» Tarea breve 1
Reescribe el fragmento del texto dado que empieza con "P.: Esta idea" y continúa hasta "por la filosofía?". Sustituye "profundidad" por "hondura".
» Tarea breve 2
Según el texto dado, ¿a qué tres sentimientos da lugar comprender que los seres queridos y uno mismo también morirán?

» Texto dado
★ ★ ★ ★ ★ ★ ★

R.: Bueno, uno comprende que lo mismo que su padre ha muerto, también lo hará su madre. Su mujer, sus hijos, los hijos de sus hijos, etc. y, por supuesto, yo también. Y eso da lugar a tres sentimientos: el desconsuelo, el cansancio y la melancolía. Esas serían las consecuencias del secreto.
P.: Esta idea ya aparece desarrollada con una gran profundidad en Inconsolable ¿Qué puede decir el teatro sobre esta cuestión que no pueda ser dicho por la filosofía?
R.: Hay aspectos de la realidad, como el del sucio secreto, que tienen una negatividad, un misterio, un dramatismo, una oscuridad tal que la filosofía, al proyectar luz sobre ellos, los empequeñece. Paradójicamente, la filosofía desvirtúa la tragedia de lo humano, porque lo ilumina, porque lo conceptualiza, porque lo generaliza. Mientras tanto, el teatro muestra lo concreto sin explicar. Es un medio mucho más idóneo para la manifestación de lo oscuro, de lo trágico, de lo dramático. Por ese motivo no tiene sentido un ensayo conceptual y abstracto sobre qué es el sucio secreto, sino que lo muestres en su negatividad, en su melancolía, en su desconsuelo, en su cansancio. Eso es lo que permite el teatro.

★ ★ ★ ★ ★ ★ ★

» Información dada
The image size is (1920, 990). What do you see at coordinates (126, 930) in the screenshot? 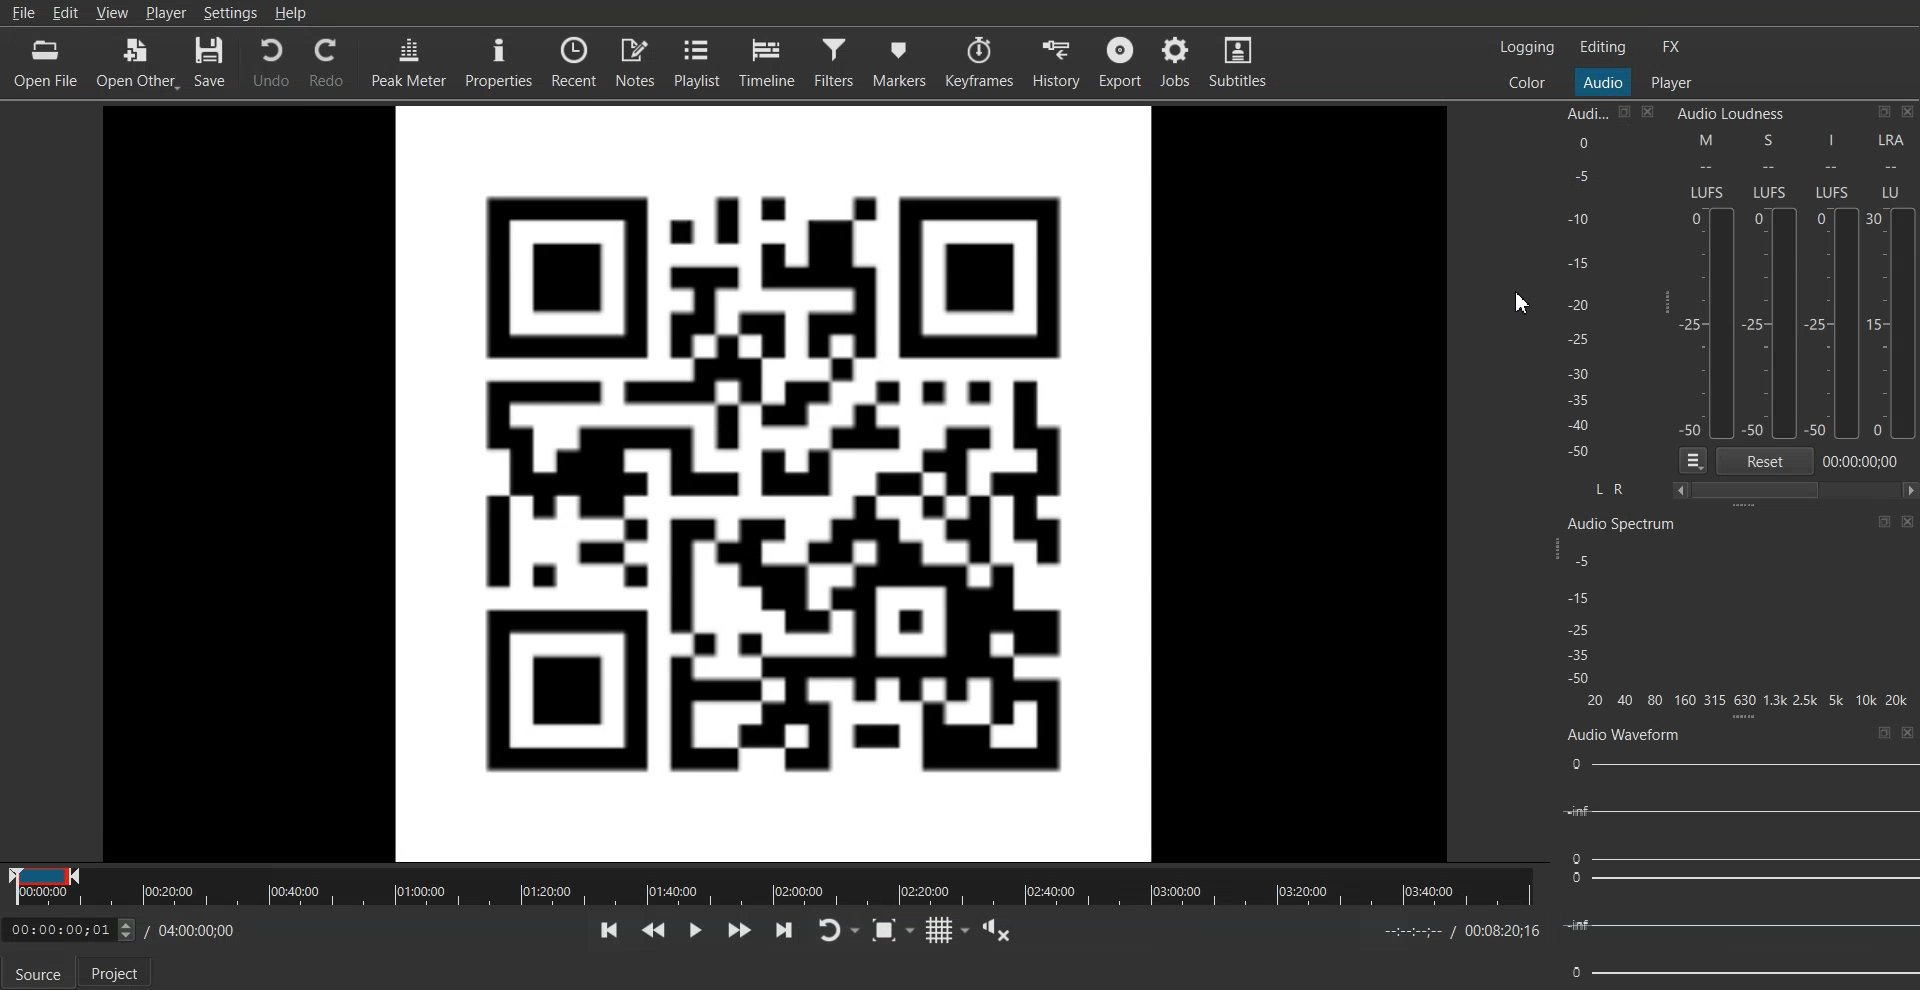
I see `Time adjuster` at bounding box center [126, 930].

★ ★ ★ ★ ★ ★ ★

» Resultado correcto 1
P.: Esta idea ya aparece desarrollada con una gran hondura en Inconsolable ¿Qué puede decir el teatro sobre esta cuestión que no pueda ser dicho por la filosofía?

» Resultado correcto 2
Da lugar al desconsuelo, el cansancio y la melancolía.